The analysis by Fossa et al. presented intriguing findings, revealing an adverse impact of increasing age on testicular cancer-specific mortality [35]. The researchers proposed a hypothesis suggesting that the combination of reduced treatment intensity and heightened therapy-related toxicity might be a plausible explanation for the increased testicular carcinoma-specific mortality in patients older than 40 years. This study sheds light on the complex interplay of various factors that can influence the prognosis of older individuals with testicular cancer.

Physiological decreases in bone marrow capacity and kidney function [36], as well as a greater incidence of life-threatening conditions, such as second malignancy and cardiovascular disease, are observed among individuals who have survived testicular cancer than in the general population [37, 38].

The variation in five-year relative survival rates between our study and other Nordic and Baltic countries indicates that a meticulous analysis of the situation should be conducted. Several potential factors may explain these differences. One significant aspect is the presence of diagnostic uncertainty, which may result from limited access to advanced diagnostic tools. Additionally, the accessibility of urologists, particularly outside major cities, could contribute to delayed medical consultations and diagnoses. A concerning finding from our study is that nearly half of the patients presented with metastatic disease in clinical stage II and III, shedding light on the importance of early detection and prompt medical intervention.

Testicular cancer, a rare and malignant neoplasm, accounts for only 5% of all urologic diseases, with approximately 30 cases reported annually in Latvia. These patients are dispersed across various hospitals, leading to potential variations in treatment approaches and sometimes inadequate time intervals between diagnosis and treatment, especially for those with metastatic disease. Numerous studies emphasize the importance of centralizing the treatment of rare pathologies in a single clinical centre, where a comprehensive and multidisciplinary approach can be employed. Such an approach ensures that patients receive standardized and optimal care, enhancing their chances of better outcomes and improved quality of life. The need for a more unified and coordinated approach for managing testicular cancer patients is paramount, and it underscores the significance of centralizing care to achieve the best possible results [39,40,41].
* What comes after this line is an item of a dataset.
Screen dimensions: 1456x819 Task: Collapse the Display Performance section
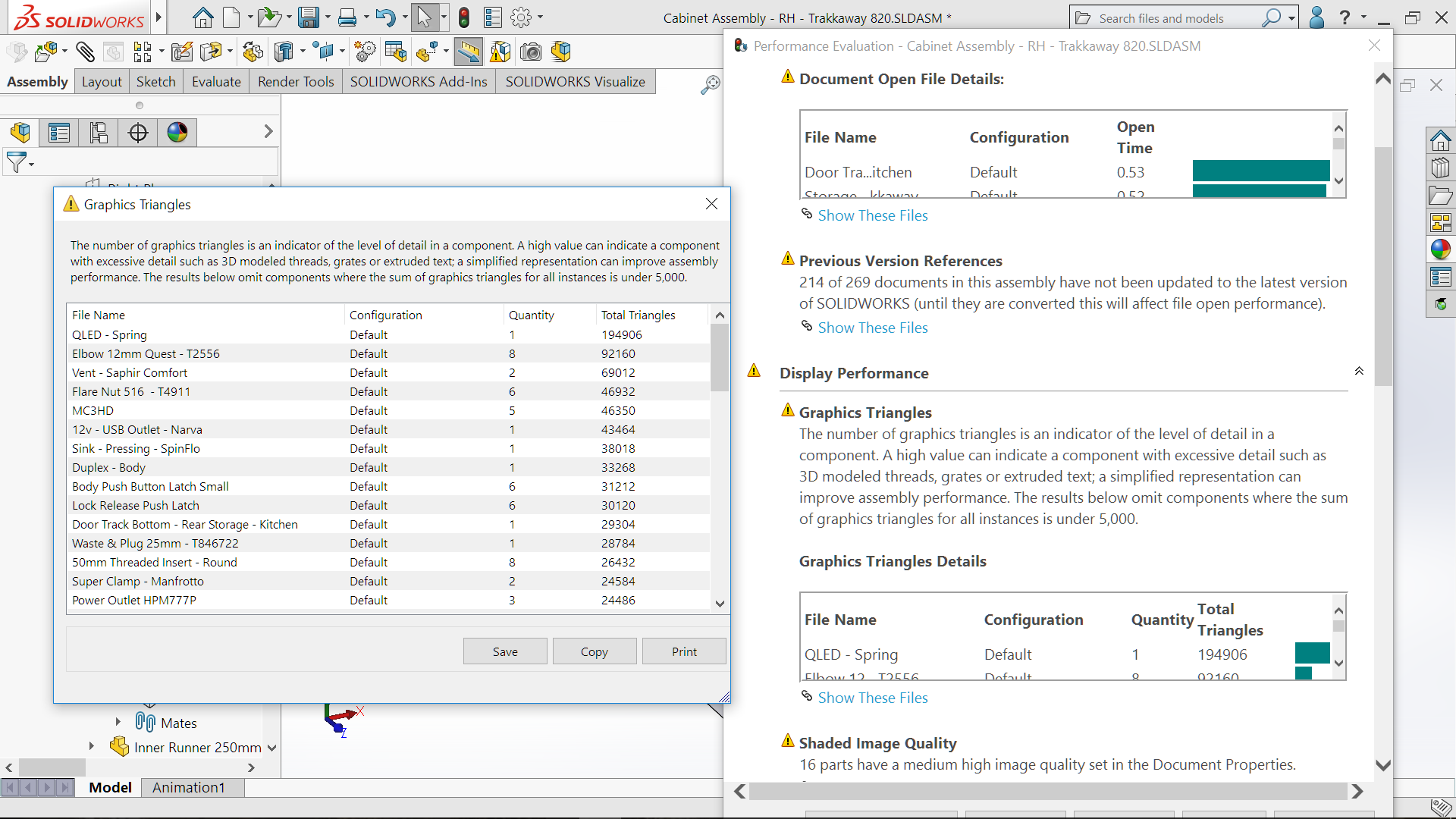point(1358,372)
Since the introduction of cisplatin-based medicine for the treatment of testicular cancer, this once formidable disease has transformed into one of the most curable types of cancer. In developed countries, remarkable progress has been made in improving surveillance, leading to impressive five-year survival probabilities of up to 95% and a significant reduction in cancer-specific mortality. However, our study, which focused on Latvia, reveals a contrasting observation. Despite advancements in surveillance and treatment, the mortality rate in Latvia has not significantly changed. The average annual percentage change in the APC was 1.32 (95% CI −1.525 to 4.2) for cancer-specific mortality in Latvia.

Therefore, it is crucial to conduct long-term monitoring and follow-up of testicular cancer survivors. Population-based cancer registries can serve as valuable resources for conducting survivorship studies to better understand the health outcomes and long-term effects of testicular cancer and its treatments [42].

The imperative to enhance information, popularize the topic on social media, and improve education on cancer risk groups and self-examinations is of utmost importance—particularly for young boys and their parents—as it may contribute to earlier tumor detection. As stated in the insightful study McGuinness et al. [43], increasing awareness about cancer risk factors and empowering individuals with knowledge about self-examinations can be instrumental in early detection and prevention efforts. This concerted effort to improve awareness and education can pave the way for a healthier and more informed generation. Additionally, the education of general practitioners and the increased availability of testicular ultrasound in smaller hospitals and outpatient clinics—particularly in regions outside the capital—can ultimately contribute to earlier detection, improved cancer outcomes, and enhanced overall well-being.